Network Analysis in R: Visualizing Network Dynamics

Network analysis is just a moniker for graphically describing network relationships. Whether you are a health official trying to describe the spread of communicable diseases or a business analyst describing the progress of a sales campaign or incentive, network analysis helps others view and better understand a network dynamic. You will need to download the 'network' package for this.

In this post I will be doing the following:
  • Provide a simple made up example to understand what network analysis is.
  • Expand upon the simple example by adding hyper edges, different shapes and colors, and changing labels for vertices and edges to convey additional information.
  • Provide R code with explanations of how to generate these graphics.
Let's begin with a quick example so it is clear what network analysis is.
At its simplest, a network analysis is a graphical depiction of the movement of some unit among various entities. In the above graphic, I have nine entities with the arrows or "edges" describing how they interact. This could represent the flow of goods among various businesses, or the movement of animal populations among adjacent locales. If you decided to read this post, perhaps you already have some concept in mind which you could express this way.

- Records supplied -
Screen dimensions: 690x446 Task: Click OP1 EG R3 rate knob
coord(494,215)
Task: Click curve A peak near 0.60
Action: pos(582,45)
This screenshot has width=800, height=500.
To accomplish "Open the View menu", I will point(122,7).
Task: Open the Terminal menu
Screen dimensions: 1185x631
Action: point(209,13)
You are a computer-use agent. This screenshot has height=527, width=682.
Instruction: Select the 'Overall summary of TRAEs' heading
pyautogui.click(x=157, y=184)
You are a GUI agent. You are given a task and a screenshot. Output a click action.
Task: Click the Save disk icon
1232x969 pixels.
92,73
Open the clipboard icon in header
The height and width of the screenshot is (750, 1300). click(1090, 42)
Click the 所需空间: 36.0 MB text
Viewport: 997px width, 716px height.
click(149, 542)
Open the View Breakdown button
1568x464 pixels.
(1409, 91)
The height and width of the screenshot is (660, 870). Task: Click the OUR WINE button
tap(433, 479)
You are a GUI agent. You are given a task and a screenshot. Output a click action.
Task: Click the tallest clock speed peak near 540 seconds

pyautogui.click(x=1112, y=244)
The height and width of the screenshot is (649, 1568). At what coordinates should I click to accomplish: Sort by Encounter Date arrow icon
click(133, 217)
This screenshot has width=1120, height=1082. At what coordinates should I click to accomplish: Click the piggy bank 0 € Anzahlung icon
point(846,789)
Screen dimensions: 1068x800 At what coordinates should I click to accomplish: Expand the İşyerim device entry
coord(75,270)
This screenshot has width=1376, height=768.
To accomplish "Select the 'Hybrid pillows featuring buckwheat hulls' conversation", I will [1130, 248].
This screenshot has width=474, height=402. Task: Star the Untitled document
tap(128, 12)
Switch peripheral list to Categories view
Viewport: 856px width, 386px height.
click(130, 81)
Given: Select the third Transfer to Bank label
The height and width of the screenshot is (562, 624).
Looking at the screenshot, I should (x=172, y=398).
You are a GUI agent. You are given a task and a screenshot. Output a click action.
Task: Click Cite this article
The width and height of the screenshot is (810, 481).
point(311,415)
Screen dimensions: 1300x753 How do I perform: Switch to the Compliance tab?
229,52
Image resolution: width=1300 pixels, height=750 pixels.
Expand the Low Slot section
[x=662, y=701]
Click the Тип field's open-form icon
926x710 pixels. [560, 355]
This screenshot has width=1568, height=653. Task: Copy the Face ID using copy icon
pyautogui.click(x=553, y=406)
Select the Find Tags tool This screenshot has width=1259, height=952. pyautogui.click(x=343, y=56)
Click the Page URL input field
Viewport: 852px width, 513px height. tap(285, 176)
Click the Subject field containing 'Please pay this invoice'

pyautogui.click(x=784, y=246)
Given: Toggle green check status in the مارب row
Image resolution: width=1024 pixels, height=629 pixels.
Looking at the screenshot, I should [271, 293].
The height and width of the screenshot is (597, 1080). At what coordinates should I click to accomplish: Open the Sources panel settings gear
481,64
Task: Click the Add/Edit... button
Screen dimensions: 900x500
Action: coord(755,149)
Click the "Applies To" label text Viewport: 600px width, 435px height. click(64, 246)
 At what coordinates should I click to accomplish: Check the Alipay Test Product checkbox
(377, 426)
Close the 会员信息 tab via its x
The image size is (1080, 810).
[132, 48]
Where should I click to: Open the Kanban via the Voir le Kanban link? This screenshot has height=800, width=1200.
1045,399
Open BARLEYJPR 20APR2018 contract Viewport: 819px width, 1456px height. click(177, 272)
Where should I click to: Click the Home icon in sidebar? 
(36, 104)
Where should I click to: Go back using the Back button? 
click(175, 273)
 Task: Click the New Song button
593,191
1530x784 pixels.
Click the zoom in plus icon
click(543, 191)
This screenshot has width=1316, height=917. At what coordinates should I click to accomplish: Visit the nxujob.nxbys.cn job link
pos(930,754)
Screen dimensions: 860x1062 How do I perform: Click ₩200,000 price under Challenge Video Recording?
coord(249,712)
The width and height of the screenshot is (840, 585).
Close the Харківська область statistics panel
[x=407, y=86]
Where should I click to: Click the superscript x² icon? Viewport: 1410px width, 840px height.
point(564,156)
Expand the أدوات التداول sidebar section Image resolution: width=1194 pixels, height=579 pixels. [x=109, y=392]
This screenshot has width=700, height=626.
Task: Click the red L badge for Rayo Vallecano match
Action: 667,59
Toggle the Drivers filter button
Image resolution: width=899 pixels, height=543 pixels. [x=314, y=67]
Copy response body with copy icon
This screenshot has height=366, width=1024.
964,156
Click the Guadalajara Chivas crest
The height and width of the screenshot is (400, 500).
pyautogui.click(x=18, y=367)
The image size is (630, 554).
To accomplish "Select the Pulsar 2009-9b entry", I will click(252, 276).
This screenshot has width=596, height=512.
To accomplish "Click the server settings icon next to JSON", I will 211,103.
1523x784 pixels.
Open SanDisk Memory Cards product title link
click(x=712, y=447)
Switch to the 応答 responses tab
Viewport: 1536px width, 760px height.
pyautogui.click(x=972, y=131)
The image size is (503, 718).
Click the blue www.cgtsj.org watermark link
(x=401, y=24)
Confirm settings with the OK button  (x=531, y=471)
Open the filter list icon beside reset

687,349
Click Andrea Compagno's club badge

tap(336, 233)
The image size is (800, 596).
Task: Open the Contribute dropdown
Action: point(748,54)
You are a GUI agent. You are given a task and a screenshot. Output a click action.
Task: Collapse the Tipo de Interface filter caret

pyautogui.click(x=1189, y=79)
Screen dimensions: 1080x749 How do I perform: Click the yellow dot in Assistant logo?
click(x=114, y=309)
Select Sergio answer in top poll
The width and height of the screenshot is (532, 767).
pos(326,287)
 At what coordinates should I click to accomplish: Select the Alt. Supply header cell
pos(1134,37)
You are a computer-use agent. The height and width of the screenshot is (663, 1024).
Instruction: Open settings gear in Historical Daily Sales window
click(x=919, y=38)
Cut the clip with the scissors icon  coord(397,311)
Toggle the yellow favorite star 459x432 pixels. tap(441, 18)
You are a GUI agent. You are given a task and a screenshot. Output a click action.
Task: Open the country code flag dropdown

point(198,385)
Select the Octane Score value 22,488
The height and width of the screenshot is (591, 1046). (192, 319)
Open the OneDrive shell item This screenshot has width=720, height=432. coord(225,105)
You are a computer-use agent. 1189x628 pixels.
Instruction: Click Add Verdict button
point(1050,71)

- Required action -
Carry on the network analysis post from its final sentence. The material has no connection to the network analysis post.

- Task answer -
Here's the R code for that simple network plot.
You'll notice that there are two vectors of information containing values that describe the movement from one entity to another. The first value from from is one and from to is two. This describes a relationship ship from Entity 1 to Entity 2. You'll notice the 'directed=T' option in the call to the network function. This indicates that I want the "edges" to appear as arrows which specifies a direction to the relationship. Otherwise, there would be an ordinary line connecting the two entities. The 'vertex.sides' argument allows you define the kind of shape you want. For example, a value of 3 there would generate a triangle, 4 a square, and so forth. Large numbers generates a circle. I entered 90, but any large number would generate a circle. With that said, I'm hoping that code seems more straightforward.

Let's take our simple plot and add some additional features to it. I'm going to establish some context around this next example so it'll make more sense. Let's say that each entity is a financial institution and that the edges (arrows) represent transactions carried out by a particular person. You are a forensic accountant and want to visualize the movement of funds from this individual's various accounts. With this graphic we want to distinguish between debits and credits and also show how much money was associated with each transaction.

This means that we need to add hyper edges which are shapes that represent the units passed between entities. In this case, I'll be using triangles to represent the funds transferred between financial institutions. I'll also label those hyper-edges with the quantity associated with each transfer. To accomplish this, I used the following code.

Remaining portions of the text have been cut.